Globalisation is probably on of the most controversial issues in the world history: many people find it as an amazing possibility to achieve success and make use of a number of opportunities, still, some people, for example the citizens of South Africa, suffer a lot because of inabilities to solve their problems and eliminate poverty that decreases the level of human lives considerably.

There are many writers and researchers like Dicken (2007) or Ravenhill (2008) who investigate the economic perspective of globalisation, however, not all of them manage to discuss the chosen issue in a proper way.

In this paper, the work by a famous British professor, Paul Collier, will be evaluated in order to prove that the poorest billion of people have already integrated into the world economy by means of capital flight and migration, still, the outcomes of such integration are not as successful as they are in the countries like the USA or China.

The Bottom Billion: Why the Poorest Countries Are Falling and What Can Be Done about It is the book where the author evaluates the level of developmental aid offered to the developing countries like Africa and underline the advantages and disadvantages of the process of globalisation.

Africa has bad governance, one of the four traps defined by Collier in the book, that is not ready to use the full potential of the country. This is why the citizens of South Africa have to make use of capital flight and migration in order to continue developing and becoming a recognisable country on the world’s arena.

Collier’s attempt to discuss the difficulties existed in developing countries is powerful indeed; poverty is the challenge that has to be overcome by the Africans by means of proper understanding of the main ideas of globalisation, four traps which are dangerous for the country, and the possible instruments like capital flight or migration, which may be used to overcome poverty and find another way to success.

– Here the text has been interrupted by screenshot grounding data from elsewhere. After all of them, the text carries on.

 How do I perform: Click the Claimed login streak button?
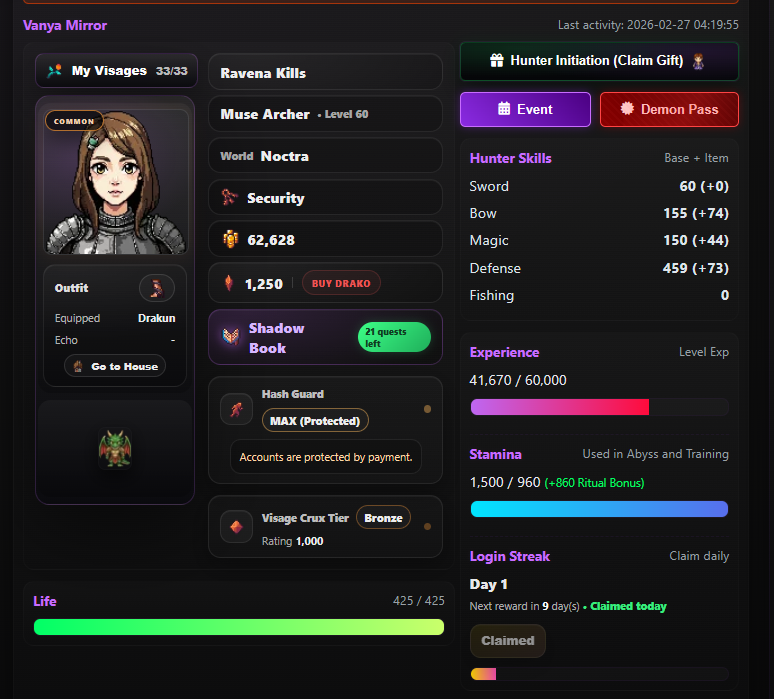tap(507, 641)
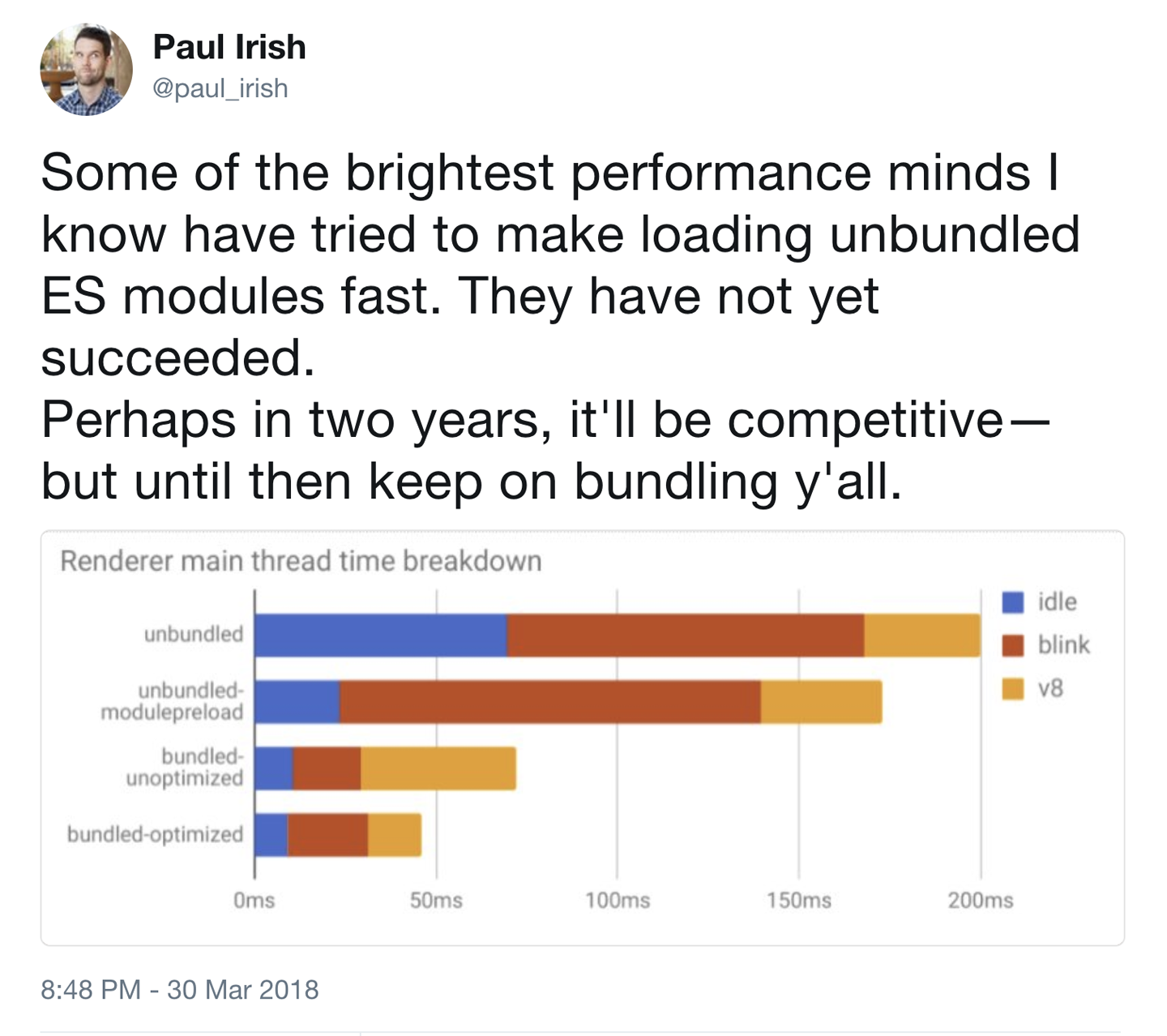
Task: Click the unbundled-modulepreload blink segment
Action: (x=549, y=702)
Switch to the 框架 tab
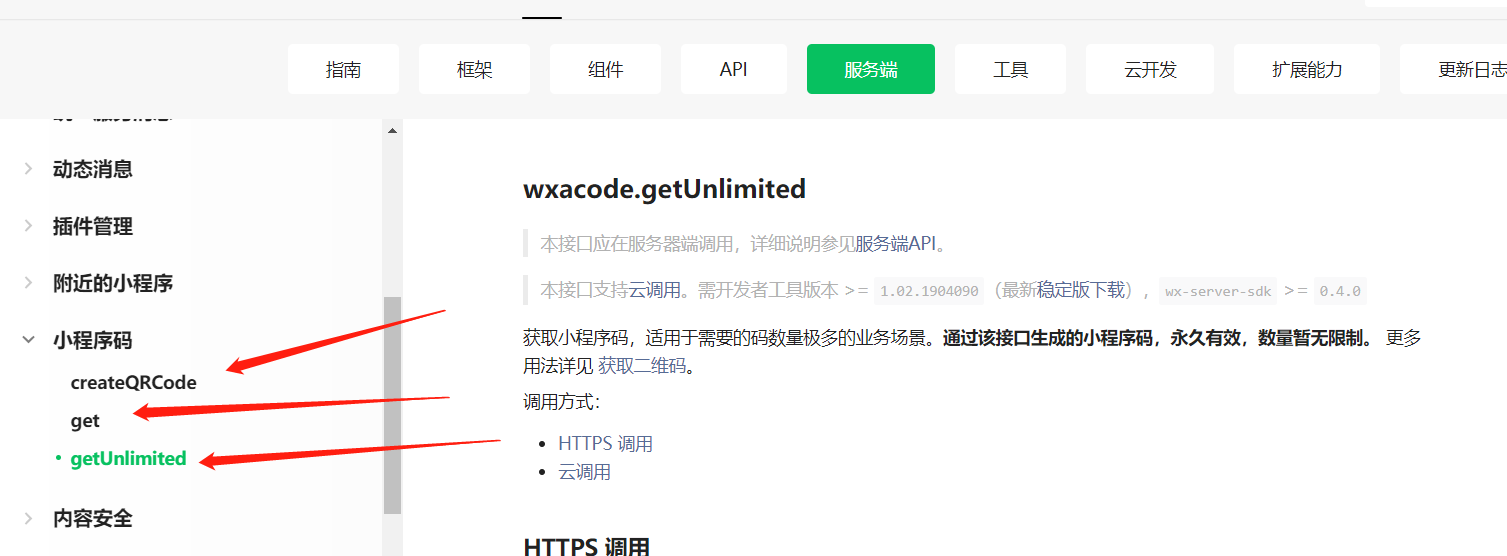Viewport: 1507px width, 556px height. tap(474, 70)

Poverty as the problem to be solved

Poverty is the challenge that not all nations are able to overcome. Sachs (2005, p. 10) admits that even if some countries like China or Canada are lucky enough to overcome poverty and stabilize citizens’ lives, it does not mean that poverty will never influence human lives again or create some new risks for human survival.

It is wrong to believe that poverty may be completely illuminated from human lives, and in order to succeed in development, people have to understand the main reasons of poverty and the conditions under this problem may appear again.

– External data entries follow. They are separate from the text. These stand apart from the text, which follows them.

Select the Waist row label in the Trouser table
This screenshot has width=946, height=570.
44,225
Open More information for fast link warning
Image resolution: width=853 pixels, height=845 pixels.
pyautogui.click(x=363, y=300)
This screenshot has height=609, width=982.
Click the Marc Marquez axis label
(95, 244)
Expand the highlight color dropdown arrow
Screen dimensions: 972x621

However, there are a number of countries where poverty is not that huge problem anymore; China, Canada, the USA are the best examples of such countries. Collier explains that even such developing countries like Africa are able to create a certain paradigm by means of which people can shift away poverty and set new goals to be developed.

Acemoglu and Robinson (2006) discover that “the European presence in South Africa began in 1652 when the Dutch East Indian company founded a colony in Table Bay” (p. 10). It was a kind of the starting point after which the country was not able to control the activities which took place on its land, and the Africans could help but fighting poor conditions of living.

Types of traps for people

In order to understand how poorest people may integrate in the world economy through capital flight and migration, Collier offers to define poverty as not the only trap which the countries may fall into. What he suggests is to pay more attention to the four types of traps which are dangerous for different countries.

These traps are the conflict trap, the natural resource trap, the bad governance trap, and the landlocked with bad neighbours trap (Collier 2007, p. 5). The author underlines that poverty cannot be intrinsically a trap as much more countries remain to be poor; this is why Lesotho, Botswana, and other countries in the South Africa still get a chance to overcome this challenge in case they clearly identify what else may lead to poverty.

The citizens of South Africa are actually in several traps at the same time, still, the most terrible trap for the country is the one of bad governance. In a number of small countries, governance plays a very important role in promoting economic development. However, it happens that small governments are usually eager to achieve some personal benefits and decide to corrupt or choose some bad policies.

This is why it is hard to understand how economic development may occur under such conditions. It is necessary to admit that South Africa as well as the rest of the countries on the continent is characterized by impressive workforce that may be developed along with the coast. Unfortunately, the government of the country does find it beneficial to make use of natural sources but rely on aid-flows which may be received from different developed countries.

The bad governance trap is not the only one that exposes to danger the whole country. Collier says that the landlocked with bad neighbours trap may also challenge the country. Most African countries have to be geared to the world market or be enclosed. And even if some countries have appropriate geographic location, its citizens are not able to benefit from this natural gift.

For example, African economies are more inward looking, this is why when the time to increase its neighbour comes, the vast majority of Central African countries which are far from the coast do not have enough sources to take the step required and the countries suffer because of such landlocked trap.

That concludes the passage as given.